I never respected the artist Lucian Freud nor his unsettling work.
Now, at least, I understand how the man was driven by his deep-seated, personal need to dominate - to command obedience even from the very colors going down onto the canvas. He mixed specific paint for every individual brush stroke. He persevered in his life's work until the very light, itself, at last seemed subservient to him as he worked his will on the surfaces of the paintings.
Of course, we knew that the works of Lucian Freud, themselves, were nothing like any before or since. They stand alone as one man's expressionistic/surrealistic vision of the world as only he saw it; his own lusts, fears, doubts, inability to accept less than absolute control, were all reflected in the eyes of his subjects who sat for hours, weeks, months for him to complete one portrait.

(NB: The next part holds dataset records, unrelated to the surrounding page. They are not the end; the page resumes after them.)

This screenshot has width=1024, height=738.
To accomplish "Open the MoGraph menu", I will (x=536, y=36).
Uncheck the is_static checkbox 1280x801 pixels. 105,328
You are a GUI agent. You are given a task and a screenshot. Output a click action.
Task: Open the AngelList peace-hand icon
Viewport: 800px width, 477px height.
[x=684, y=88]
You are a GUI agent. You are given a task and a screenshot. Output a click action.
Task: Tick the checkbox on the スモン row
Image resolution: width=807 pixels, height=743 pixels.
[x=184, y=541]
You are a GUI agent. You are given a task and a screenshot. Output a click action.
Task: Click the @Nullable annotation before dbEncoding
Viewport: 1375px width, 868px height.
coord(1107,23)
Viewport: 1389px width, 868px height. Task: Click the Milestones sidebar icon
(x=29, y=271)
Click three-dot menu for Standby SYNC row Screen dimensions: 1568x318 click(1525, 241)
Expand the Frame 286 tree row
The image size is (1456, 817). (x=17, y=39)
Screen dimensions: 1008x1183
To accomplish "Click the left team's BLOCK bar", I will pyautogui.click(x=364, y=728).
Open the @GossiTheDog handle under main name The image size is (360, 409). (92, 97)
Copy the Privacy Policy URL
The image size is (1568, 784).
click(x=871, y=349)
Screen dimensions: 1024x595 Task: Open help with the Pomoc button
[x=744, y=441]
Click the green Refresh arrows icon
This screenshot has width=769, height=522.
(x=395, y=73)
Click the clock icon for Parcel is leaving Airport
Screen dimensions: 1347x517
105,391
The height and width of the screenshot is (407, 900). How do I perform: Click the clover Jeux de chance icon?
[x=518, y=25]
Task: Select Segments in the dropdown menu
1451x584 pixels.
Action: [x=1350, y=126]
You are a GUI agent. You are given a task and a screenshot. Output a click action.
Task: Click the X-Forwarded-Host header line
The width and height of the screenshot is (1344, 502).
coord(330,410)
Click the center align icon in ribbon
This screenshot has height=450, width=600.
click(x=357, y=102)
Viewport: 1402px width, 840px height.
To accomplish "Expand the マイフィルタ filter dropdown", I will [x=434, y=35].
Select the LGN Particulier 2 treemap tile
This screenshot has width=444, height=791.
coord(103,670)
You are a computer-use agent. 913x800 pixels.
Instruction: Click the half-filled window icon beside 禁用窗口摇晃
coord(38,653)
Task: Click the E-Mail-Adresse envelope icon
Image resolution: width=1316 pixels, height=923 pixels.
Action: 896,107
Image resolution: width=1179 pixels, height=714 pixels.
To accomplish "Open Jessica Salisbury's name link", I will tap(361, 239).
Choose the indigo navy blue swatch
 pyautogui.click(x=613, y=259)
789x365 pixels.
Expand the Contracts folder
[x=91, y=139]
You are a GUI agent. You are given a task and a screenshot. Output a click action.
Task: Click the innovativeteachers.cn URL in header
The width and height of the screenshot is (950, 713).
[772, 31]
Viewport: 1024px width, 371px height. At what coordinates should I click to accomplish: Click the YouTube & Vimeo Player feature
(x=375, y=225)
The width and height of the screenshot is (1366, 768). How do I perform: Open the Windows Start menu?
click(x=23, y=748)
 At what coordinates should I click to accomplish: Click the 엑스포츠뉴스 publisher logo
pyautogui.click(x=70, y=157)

Working document retrieved from Bacon's studio showing Lucian Freud photographed by Daniel Earson. |
That he could compel everyone he knew, both men and women - beautiful and not - to throw off their clothing and assume unfavorable positions (to the viewer) for him is, itself, a sign of how Freud surreptitiously commanded complete obedience from his family and friends.
I won't go into all of that now. The grandson of Sigmund Freud - compulsive gambler, risk taker, filling London from corner to corner with his illegitimate children and cast-off lovers, painting all night and most of the day, using his own unclothed adult children in his paintings is simply not my favorite personality in the art world, but I think I've come to grips with the work itself. That is an accomplishment for me, personally, albeit the paintings of Lucian Freud have commanded some of the highest prices in modern art history.
The book is heavily annotated but somehow doesn't read like a research paper. Many of the insights are actually author Phoebe Hoban's and she gives other thinkers and analysts credits when credits are due. When I went back to look at the paintings again, I noticed many of her personal explanations and descriptions and could finally see something amazing, if not "beautiful," in the startling and disconcerting paintings.